WHAT IS NEEDED>
In this exercise, print only the lines of the records below from the one with "You are a computer-use agent. The image" through the one with "You are a computer-use agent. The width", inclusive. Pictures are not part of the copy.

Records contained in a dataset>

━━━━━━━━━━━━━━━━━━━━

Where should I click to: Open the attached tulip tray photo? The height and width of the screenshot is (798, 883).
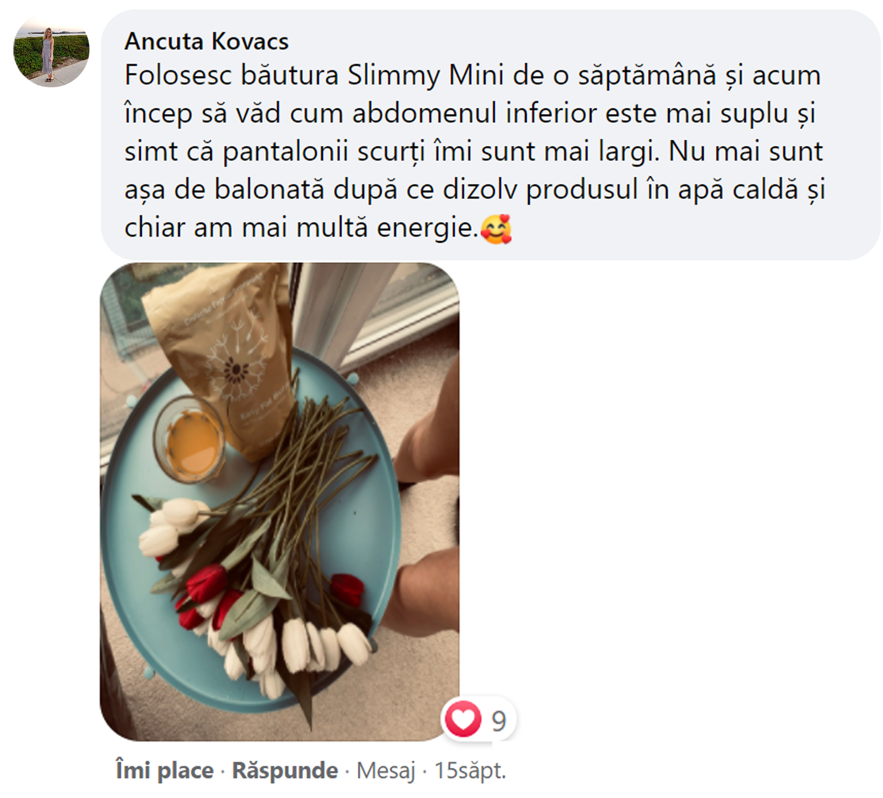(280, 501)
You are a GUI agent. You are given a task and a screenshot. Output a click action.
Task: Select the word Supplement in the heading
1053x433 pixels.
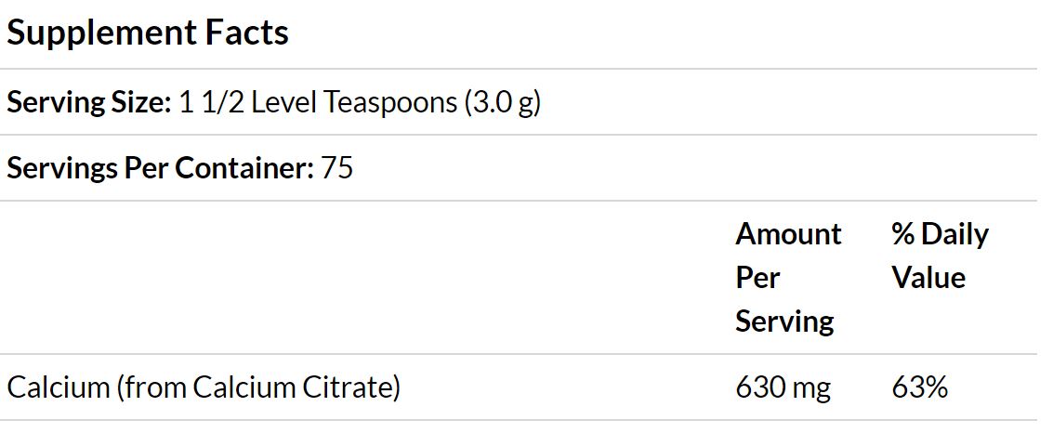pyautogui.click(x=102, y=33)
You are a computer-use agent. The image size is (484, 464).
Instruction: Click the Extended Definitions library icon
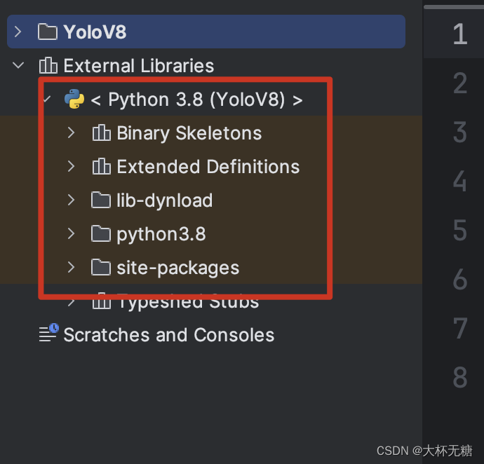(102, 167)
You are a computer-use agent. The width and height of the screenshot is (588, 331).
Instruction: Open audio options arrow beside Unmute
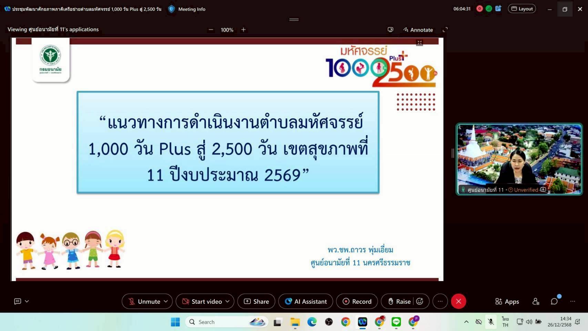click(x=166, y=301)
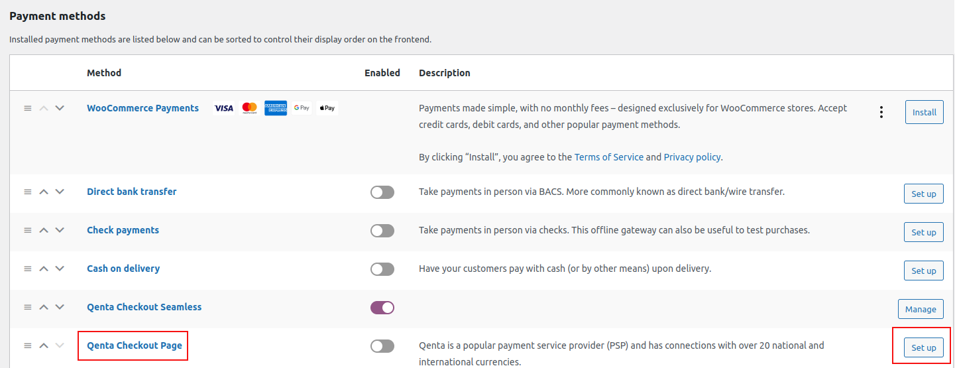Open the Qenta Checkout Page method link
Image resolution: width=955 pixels, height=368 pixels.
point(135,345)
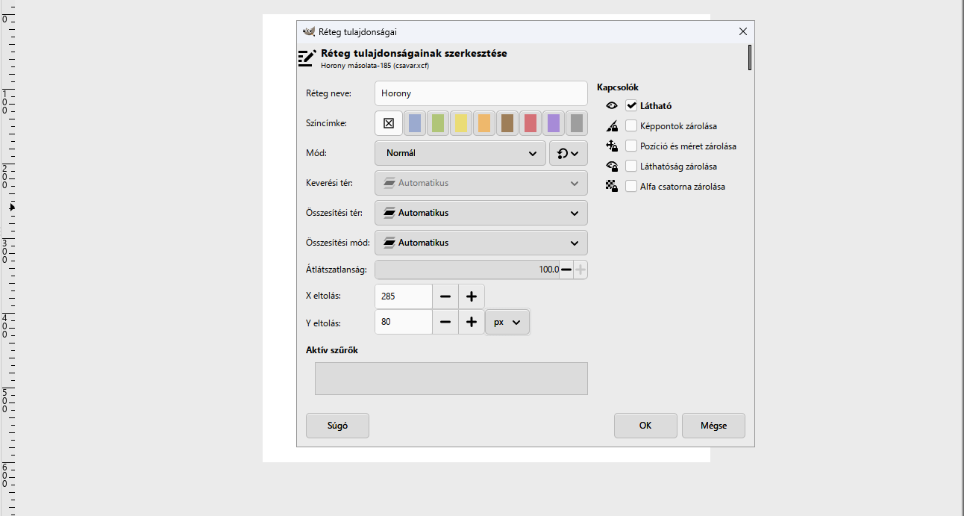The image size is (964, 516).
Task: Decrease Átlátszatlanság with the minus icon
Action: pyautogui.click(x=566, y=270)
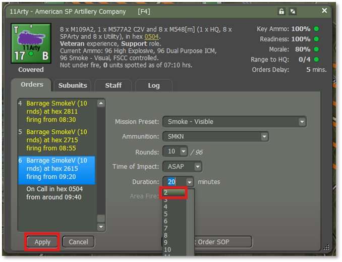Expand the Ammunition SMKN dropdown
The image size is (342, 262).
tap(264, 137)
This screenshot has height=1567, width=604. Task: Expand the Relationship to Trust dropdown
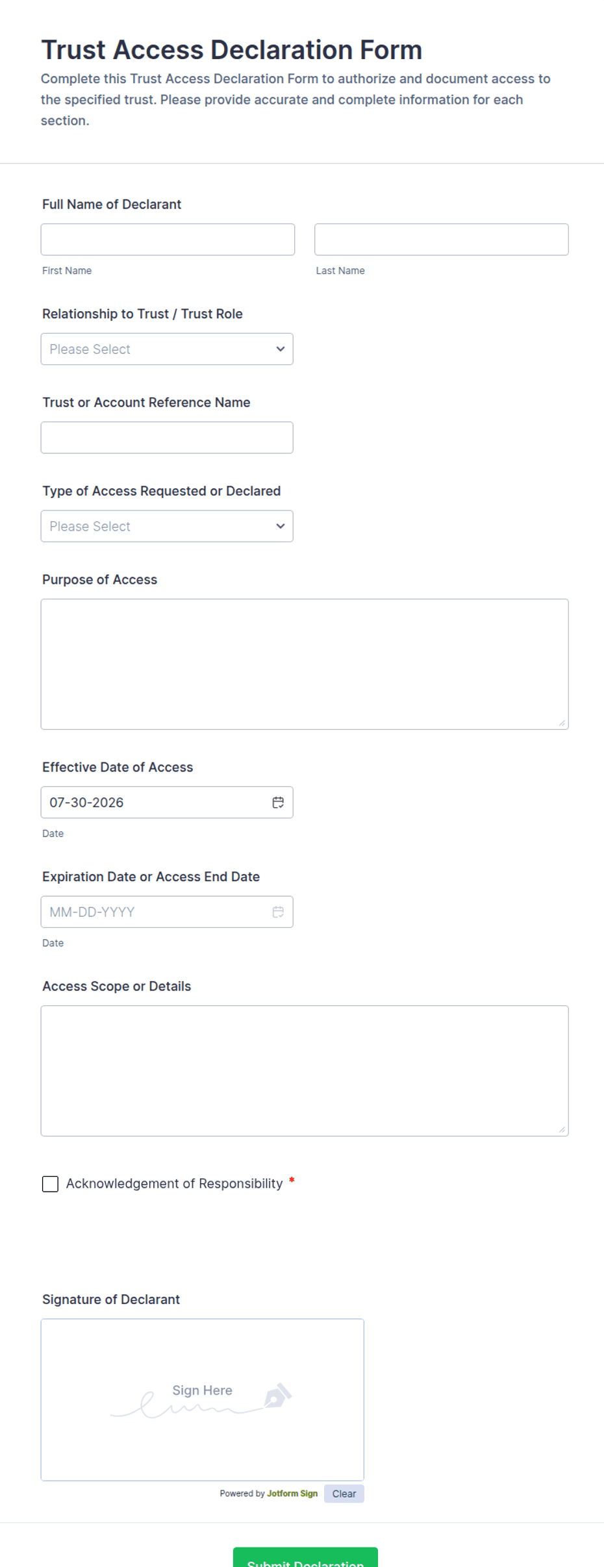coord(167,349)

━━━━━━━━━━━━━━━━━━━━

PROBLEM SOLUTION>
You are a computer-use agent. The image size is (484, 464).
Instruction: Click the Extended Definitions library icon
(102, 167)
You are a computer-use agent. The width and height of the screenshot is (588, 331).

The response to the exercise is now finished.